**TASK INSTRUCTIONS**
Where the string "Expand" appears in a line of the data, show that line.

**EXERCISE MATERIAL**
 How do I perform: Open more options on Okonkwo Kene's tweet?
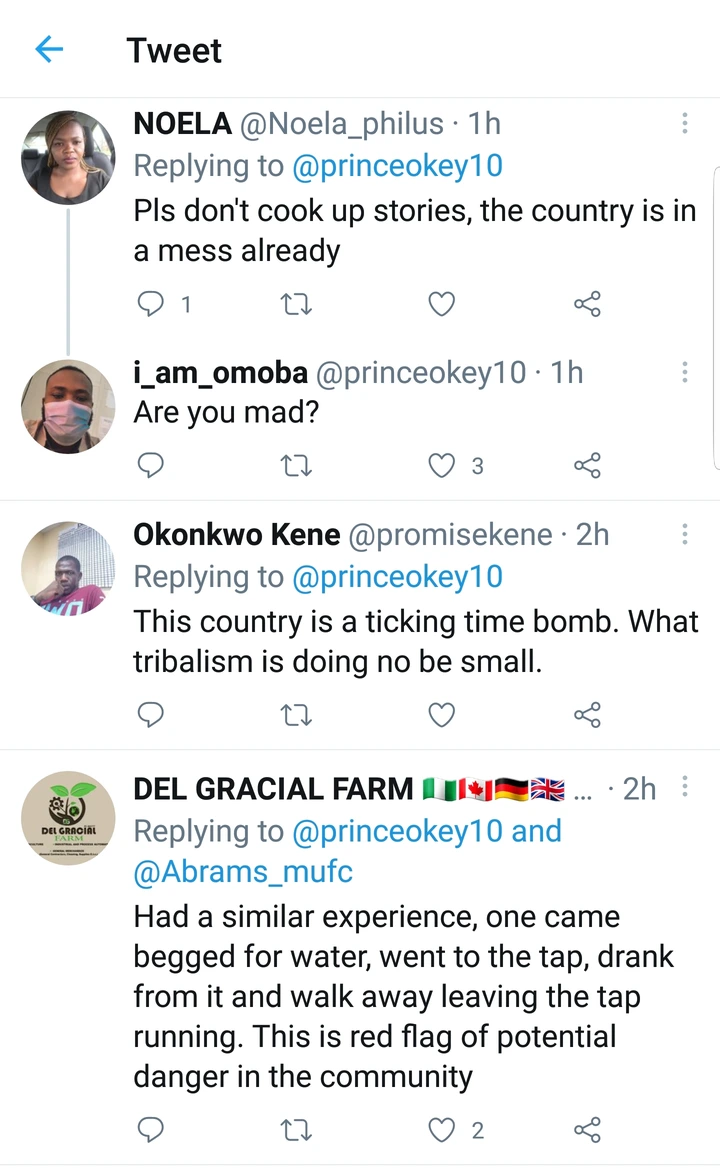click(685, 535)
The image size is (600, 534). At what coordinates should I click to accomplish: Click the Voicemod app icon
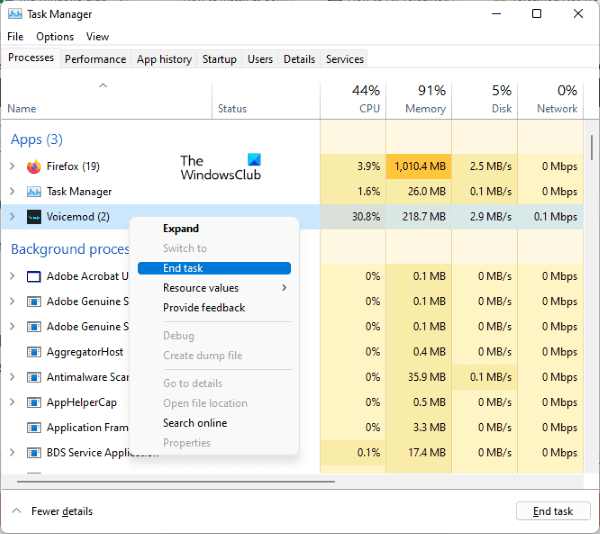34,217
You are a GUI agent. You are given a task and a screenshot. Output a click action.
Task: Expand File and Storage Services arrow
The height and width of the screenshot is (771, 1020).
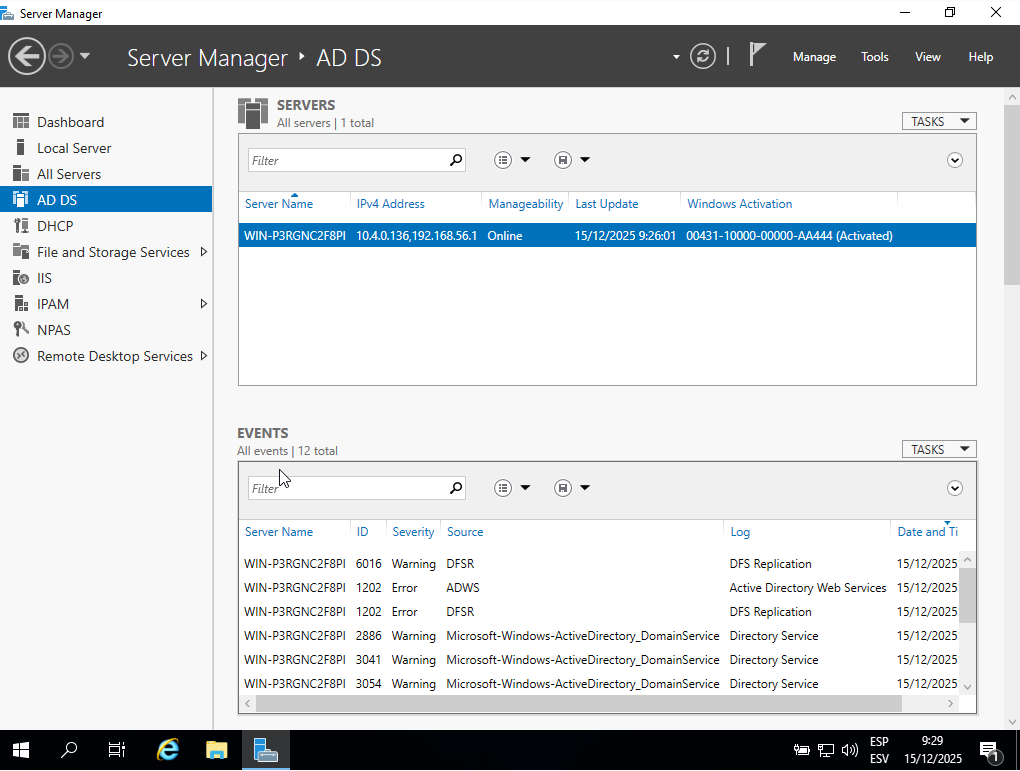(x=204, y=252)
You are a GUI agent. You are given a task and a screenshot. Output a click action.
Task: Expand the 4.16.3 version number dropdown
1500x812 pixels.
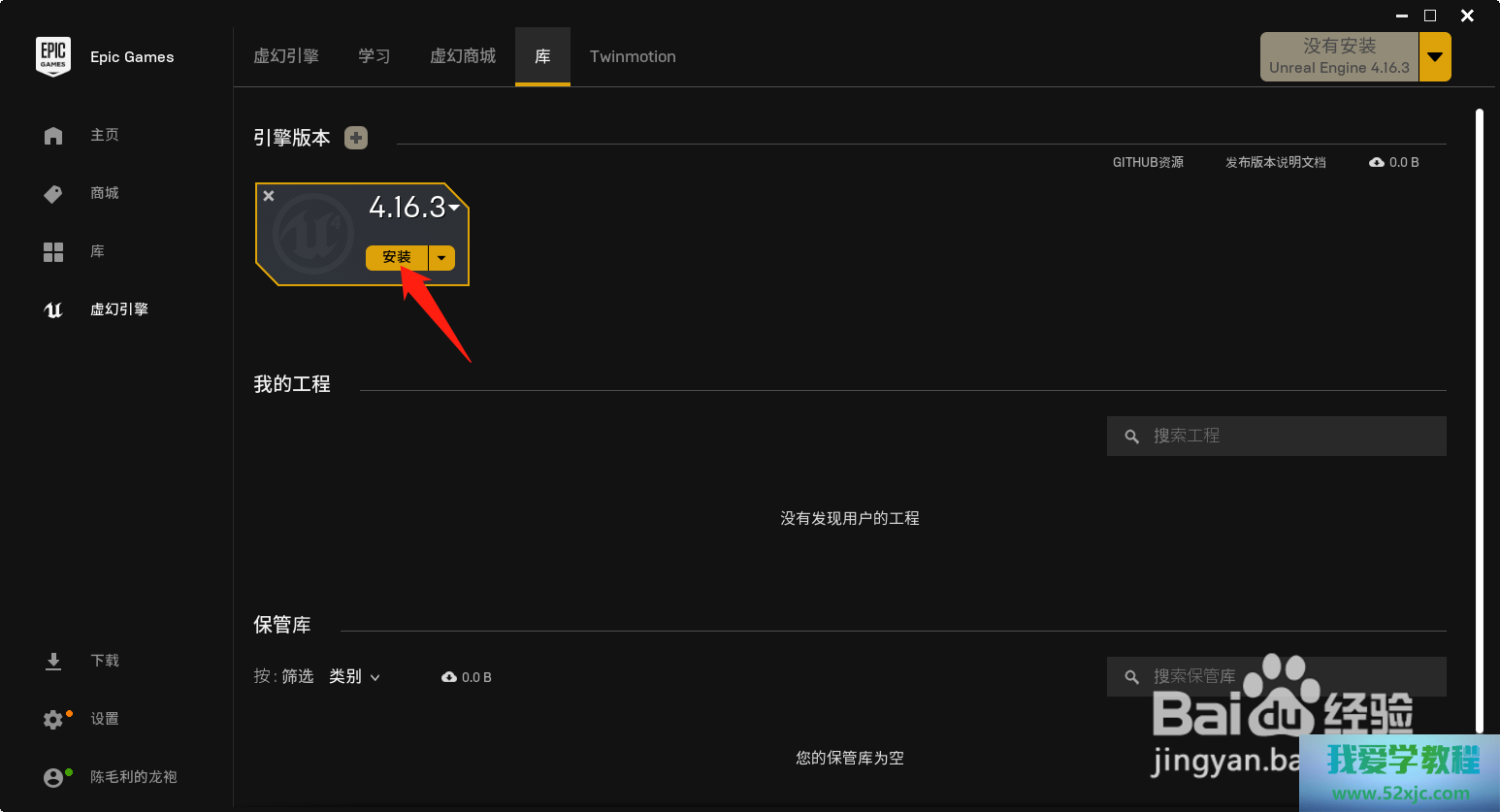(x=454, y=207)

...

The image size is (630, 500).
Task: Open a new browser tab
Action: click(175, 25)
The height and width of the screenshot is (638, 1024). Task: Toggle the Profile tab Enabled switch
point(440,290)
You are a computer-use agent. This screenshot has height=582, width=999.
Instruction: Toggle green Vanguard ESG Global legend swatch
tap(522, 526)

**COMPLETED EXERCISE**
Task: Expand File and Storage Services arrow
Task: Expand the 4.16.3 version number dropdown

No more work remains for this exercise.